What would be a good starting point to learn about writing compilers? I have written a small tree-walk language (and is following the byte-code based language) following Crafting Interpreters, but I would like some more learning resources.
I would ideally like some online book (I prefer readable resources) that are similar style with Crafting Interpreters, but more focusing on compilers & optimizing.
I have heard about the Dragon book, but it was too big and pricey :-(, I'm not sure if I can go through the entire book.
Most modern languages use a handwritten recursive descent parser anyway and the interesting part starts after you have the AST (code generation and register allocation).
This is my strong opinion as well. Almost everyone fixates on parsing.
I've been working on an interpreter/compiler full time since 2013, so coming up for eight years. I think I've spent maybe three or four days working on the parser. It's a vanishingly small part of the job.

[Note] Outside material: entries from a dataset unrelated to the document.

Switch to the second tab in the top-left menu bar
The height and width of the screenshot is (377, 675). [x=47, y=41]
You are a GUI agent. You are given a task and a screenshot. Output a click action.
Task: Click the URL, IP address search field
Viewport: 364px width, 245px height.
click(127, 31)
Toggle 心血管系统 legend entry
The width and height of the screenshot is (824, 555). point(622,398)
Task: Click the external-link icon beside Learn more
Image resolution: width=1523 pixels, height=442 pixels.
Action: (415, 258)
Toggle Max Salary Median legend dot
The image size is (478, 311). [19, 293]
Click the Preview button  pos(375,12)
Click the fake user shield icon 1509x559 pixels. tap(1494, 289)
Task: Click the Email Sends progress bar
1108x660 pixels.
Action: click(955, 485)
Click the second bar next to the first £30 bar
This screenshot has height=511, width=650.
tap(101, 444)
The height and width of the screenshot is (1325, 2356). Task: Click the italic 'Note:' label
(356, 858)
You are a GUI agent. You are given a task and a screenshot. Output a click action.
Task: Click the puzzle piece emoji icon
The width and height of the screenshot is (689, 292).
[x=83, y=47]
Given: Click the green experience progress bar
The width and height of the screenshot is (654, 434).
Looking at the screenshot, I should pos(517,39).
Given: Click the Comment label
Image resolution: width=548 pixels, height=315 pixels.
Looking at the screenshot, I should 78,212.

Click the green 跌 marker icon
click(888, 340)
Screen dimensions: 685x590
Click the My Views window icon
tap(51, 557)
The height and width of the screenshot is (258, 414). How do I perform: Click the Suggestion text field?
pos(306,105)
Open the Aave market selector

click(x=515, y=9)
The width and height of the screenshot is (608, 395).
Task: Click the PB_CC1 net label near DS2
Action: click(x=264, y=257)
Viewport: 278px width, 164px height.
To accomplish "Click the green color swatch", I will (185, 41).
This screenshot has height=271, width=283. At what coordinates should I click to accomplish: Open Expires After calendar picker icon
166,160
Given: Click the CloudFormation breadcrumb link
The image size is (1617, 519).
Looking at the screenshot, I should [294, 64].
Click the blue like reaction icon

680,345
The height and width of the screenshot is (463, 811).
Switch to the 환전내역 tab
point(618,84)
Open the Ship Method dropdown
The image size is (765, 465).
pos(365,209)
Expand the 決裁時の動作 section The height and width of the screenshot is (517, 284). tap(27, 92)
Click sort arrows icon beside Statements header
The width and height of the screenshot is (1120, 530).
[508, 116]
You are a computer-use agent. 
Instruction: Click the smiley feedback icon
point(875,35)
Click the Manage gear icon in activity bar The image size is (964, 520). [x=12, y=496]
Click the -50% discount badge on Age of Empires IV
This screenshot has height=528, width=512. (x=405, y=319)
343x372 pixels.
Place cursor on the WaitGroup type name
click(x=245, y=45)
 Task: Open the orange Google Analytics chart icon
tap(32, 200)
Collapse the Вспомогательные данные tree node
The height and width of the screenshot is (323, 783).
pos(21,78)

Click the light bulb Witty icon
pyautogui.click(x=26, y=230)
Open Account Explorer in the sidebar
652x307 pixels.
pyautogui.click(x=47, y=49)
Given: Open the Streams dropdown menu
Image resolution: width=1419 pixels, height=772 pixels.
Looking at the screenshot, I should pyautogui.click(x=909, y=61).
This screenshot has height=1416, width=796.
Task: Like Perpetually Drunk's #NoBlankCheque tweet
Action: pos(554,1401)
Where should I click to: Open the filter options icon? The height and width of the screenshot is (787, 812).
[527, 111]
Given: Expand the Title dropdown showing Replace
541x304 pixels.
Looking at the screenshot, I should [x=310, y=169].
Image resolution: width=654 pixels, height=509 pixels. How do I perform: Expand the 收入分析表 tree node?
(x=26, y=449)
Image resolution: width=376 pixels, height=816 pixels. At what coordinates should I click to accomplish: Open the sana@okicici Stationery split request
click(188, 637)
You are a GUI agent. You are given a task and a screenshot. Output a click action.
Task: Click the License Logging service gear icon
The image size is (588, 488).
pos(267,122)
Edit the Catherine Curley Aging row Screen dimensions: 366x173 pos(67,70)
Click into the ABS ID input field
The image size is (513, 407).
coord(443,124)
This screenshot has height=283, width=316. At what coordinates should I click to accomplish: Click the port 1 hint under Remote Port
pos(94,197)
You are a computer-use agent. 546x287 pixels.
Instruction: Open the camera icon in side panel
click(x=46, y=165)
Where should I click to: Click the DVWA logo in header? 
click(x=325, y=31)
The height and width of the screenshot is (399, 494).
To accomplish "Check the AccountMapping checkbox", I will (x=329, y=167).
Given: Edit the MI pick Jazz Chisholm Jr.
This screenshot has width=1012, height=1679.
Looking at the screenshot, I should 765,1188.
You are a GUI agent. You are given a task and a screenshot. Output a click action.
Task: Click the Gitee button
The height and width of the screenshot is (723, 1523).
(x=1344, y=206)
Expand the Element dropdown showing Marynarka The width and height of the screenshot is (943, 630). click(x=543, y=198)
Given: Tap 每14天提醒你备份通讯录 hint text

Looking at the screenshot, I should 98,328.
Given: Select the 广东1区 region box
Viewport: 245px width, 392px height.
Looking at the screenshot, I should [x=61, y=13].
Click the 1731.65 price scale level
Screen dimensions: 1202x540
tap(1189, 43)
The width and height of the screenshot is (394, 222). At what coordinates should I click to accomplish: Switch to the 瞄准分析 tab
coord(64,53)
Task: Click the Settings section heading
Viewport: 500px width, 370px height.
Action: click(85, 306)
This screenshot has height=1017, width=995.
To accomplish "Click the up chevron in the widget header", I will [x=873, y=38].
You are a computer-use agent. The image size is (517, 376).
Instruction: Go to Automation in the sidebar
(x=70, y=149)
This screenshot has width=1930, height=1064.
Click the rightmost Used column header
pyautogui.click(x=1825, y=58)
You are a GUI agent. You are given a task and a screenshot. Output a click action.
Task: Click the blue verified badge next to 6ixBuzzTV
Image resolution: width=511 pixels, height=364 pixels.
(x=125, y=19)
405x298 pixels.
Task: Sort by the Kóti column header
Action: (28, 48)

I wish compiler courses started with an AST, and then parsing was a separate course unrelated to compilers.
By comparison, at Berkeley they recreate 61C Machine Structures every few years. Out goes the unimportant, in comes the new.
Lexing and parsing isn't even a vanishingly small part of the job. It's usually someone else's job. Someone who works on LLVM code generation for the XYZ processor is the wrong person to keep the Clang front end up to date with the latest C++ committee's standard iteration.
They should push DFAs and grammars into theory classes. That said, I do like the 2nd edition of the Dragon book, particularly the later chapters.
What I can really recommend (and me and others have recommended it already countless times) is TECS: The elements of computing systems (also know as "Nand2Tetris"). Although it also covers other parts like the hardware stuff it lets you implement
- an assembler
- a VM
- a compiler that compiles a simplified Java-like language to this VM
I'd go further and say that for most people, the first time you read or write a context-free grammar is when you're trying to write a parser. So the theory is motivating the practice.
It depends on whether you are compiling C++ or not. ;-)
And what's more that kind of interplay is easier outside a parser framework!
Many languages are not very pure for parsing. If you're writing a parser using lex and bison this means bending over backwards to make it work.
Bingo. We spent decades formalising and automating something... that was never that hard in the first place.
There are some typos there, but it does provide a better experience developing a language and all compiler phases.
Don't feel bad about acquiring US textbooks through alternative means like libgen. Their exorbitant prices are an effect of the student loan cartel.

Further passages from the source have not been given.